La mise en scène de ce duo de fabulistes est signée Martine Willequet. A la régie et à l'éclairage, Luc Jouniaux retrace les silhouettes des artistes qui se donnent un mal de chien pour secouer un public qui ne demande que de se changer les idées. L'assistance, si elle n'était pas aussi nourrie - à part les bols de chips pour faire passer les chopes - qu'en la salle de la gare de Watermael-Boitsfort, en avait vu passer déjà, des artistes. Avec une préférence pour les comiques car la vie n'est pas rose et qu'il ne faut jamais rater une occasion de se gondoler. Klut,  personnage créé par Jean-Louis Leclercq est cynique, désenchanté, prophétique, moraliste et ramène tout à une blague de comptoir pour ne pas crever de cafard quand il voit la société en proie aux vils tourments de l'extrême droite qui plante ses idées dans trop de têtes qui ne savent plus à quel saint se vouer. 

Donc Paul Klut monte à la tribune pour dire que l'on va droit dans le mur. Il cherche à répondre au "pourquoi" qui vient à l'esprit des quidams qui pensent plus à leurs fins de mois qu'à l'avenir de la planète.
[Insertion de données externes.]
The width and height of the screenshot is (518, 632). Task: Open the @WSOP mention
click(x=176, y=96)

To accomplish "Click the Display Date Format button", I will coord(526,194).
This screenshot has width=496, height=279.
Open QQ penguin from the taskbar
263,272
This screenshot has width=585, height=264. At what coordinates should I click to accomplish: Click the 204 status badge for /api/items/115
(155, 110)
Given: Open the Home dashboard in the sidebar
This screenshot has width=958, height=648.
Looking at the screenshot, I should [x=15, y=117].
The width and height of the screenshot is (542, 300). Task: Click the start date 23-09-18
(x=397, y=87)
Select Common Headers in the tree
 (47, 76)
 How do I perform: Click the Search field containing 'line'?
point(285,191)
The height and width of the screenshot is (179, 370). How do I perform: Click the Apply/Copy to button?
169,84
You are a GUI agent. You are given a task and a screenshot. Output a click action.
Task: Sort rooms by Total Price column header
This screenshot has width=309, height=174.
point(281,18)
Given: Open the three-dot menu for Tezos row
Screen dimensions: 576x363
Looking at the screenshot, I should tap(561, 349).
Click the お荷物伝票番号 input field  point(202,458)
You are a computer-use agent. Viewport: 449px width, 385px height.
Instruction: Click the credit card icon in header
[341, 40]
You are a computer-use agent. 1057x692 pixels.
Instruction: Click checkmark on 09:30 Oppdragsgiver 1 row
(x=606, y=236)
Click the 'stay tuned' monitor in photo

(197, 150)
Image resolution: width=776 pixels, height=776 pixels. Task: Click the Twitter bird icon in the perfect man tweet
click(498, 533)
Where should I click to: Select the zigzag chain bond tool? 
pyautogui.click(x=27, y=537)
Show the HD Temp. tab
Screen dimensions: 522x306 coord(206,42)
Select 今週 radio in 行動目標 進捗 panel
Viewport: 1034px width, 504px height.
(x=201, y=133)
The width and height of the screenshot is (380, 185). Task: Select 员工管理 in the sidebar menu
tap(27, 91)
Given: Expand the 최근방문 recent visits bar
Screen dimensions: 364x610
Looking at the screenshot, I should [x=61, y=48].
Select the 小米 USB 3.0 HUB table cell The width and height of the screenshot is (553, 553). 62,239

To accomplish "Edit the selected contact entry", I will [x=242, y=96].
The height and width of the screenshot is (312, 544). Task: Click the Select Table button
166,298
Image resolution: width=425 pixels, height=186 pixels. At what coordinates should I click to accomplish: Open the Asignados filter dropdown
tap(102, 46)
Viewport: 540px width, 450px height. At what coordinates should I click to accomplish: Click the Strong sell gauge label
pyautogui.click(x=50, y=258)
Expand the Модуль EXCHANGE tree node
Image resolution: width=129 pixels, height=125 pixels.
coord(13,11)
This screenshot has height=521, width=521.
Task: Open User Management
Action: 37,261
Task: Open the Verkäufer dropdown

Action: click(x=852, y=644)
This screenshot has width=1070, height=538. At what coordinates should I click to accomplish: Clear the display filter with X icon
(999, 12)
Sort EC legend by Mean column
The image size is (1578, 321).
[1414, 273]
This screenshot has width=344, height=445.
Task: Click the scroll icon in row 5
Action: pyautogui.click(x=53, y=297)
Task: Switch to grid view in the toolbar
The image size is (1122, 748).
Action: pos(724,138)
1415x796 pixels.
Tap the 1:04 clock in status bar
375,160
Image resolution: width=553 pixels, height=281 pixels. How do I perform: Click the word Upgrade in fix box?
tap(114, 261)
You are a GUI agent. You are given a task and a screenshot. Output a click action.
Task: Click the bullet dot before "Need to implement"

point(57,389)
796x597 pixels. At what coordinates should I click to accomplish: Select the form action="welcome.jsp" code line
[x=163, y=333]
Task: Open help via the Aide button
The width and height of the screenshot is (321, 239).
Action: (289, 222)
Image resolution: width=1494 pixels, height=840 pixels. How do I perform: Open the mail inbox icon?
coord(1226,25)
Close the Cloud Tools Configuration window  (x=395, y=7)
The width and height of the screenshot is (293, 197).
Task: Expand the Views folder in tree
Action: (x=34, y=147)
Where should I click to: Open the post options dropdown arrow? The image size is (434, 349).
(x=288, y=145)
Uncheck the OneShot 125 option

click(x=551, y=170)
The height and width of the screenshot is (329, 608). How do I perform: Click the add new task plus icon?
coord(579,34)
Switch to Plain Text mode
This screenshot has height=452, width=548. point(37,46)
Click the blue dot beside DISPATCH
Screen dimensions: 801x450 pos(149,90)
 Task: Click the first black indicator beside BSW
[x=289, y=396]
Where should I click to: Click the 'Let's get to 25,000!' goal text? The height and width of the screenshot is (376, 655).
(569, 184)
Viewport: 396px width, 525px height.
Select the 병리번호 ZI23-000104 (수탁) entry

Chemin faisant dans sa réflexion, il se lance dans des commentaires qui finissent par déboussoler le public, de vanne en vanne, de pensée profonde en idées loufoques. On ne se risquera pas ici à essayer de résumer le propos du grand Klut. Le commentaire est une pirouette qui évite cet effort. Bref, le grand homme serait la somme des travers de toutes sortes de personnalités qui occupent les tribunes mondiales et locales. Ah le pouvoir! Klut/Leclercq joue avec les mots. Finit par leur faire dire des choses qui marquent mine de rien. Ainsi, quand il fait le portrait du brave gars qui héberge des réfugiés afghans dans sa cave, qui leur donne du boulot en noir et leur pique leurs sous, sans se départir de sa bonne conscience, on se souvient d'une remarque ou l'autre entendue de gens si braves mais qui ont de moins en moins peur de dire qu'ils sont racistes, parce qu'au fond, on en a marre des droits de l'humain quand on craint pour le lendemain...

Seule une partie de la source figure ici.